DATA UNDER STUDY =
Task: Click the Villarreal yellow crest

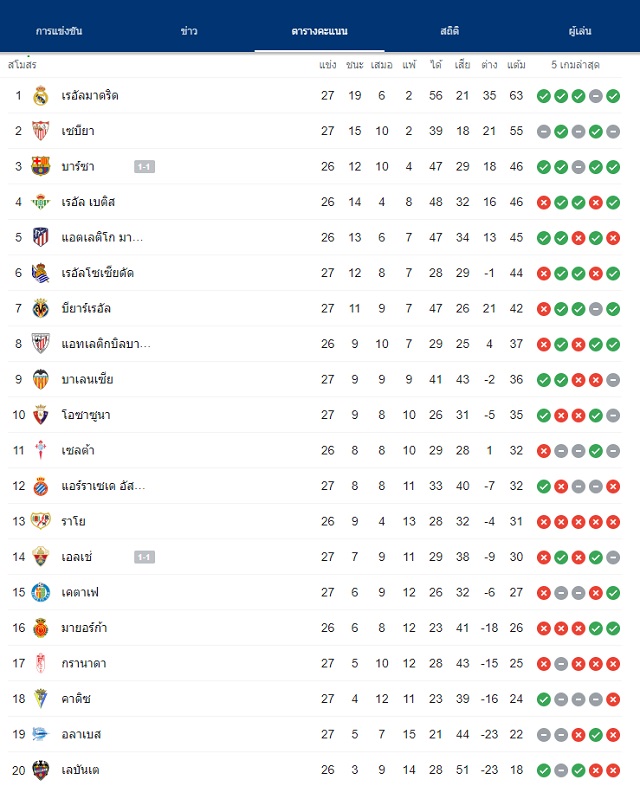Action: [41, 309]
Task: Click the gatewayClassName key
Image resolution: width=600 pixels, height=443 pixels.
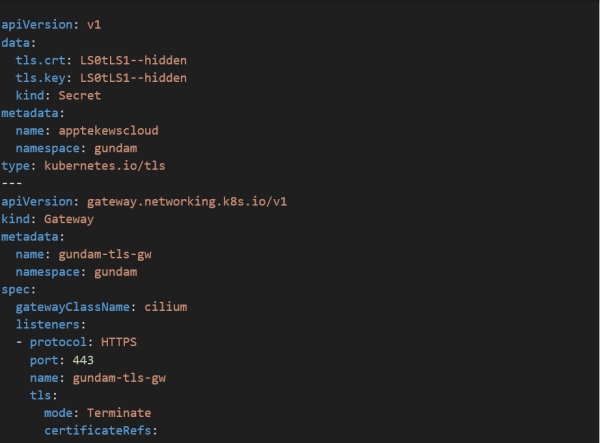Action: click(76, 307)
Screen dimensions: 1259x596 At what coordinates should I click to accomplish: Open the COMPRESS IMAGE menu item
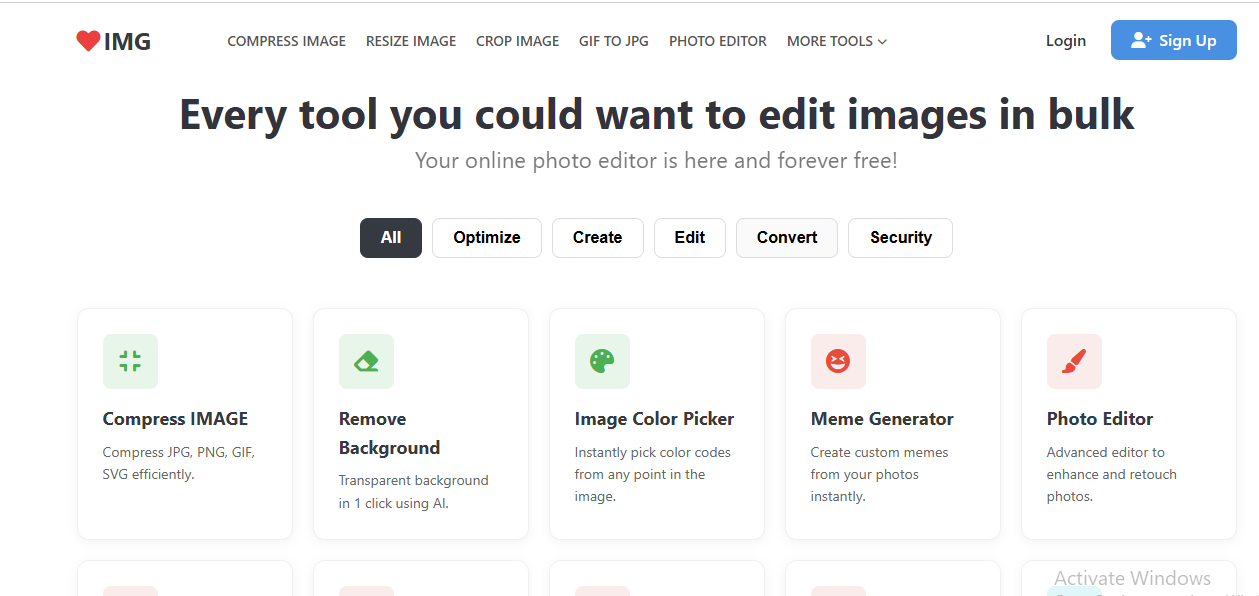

TASK = Output the data exactly. Leave every picture out.

FINISHED EXERCISE =
Task: Click the Villarreal yellow crest

Action: [41, 309]
Task: Click the gatewayClassName key
Image resolution: width=600 pixels, height=443 pixels.
Action: click(76, 307)
Screen dimensions: 1259x596 At what coordinates should I click to accomplish: Open the COMPRESS IMAGE menu item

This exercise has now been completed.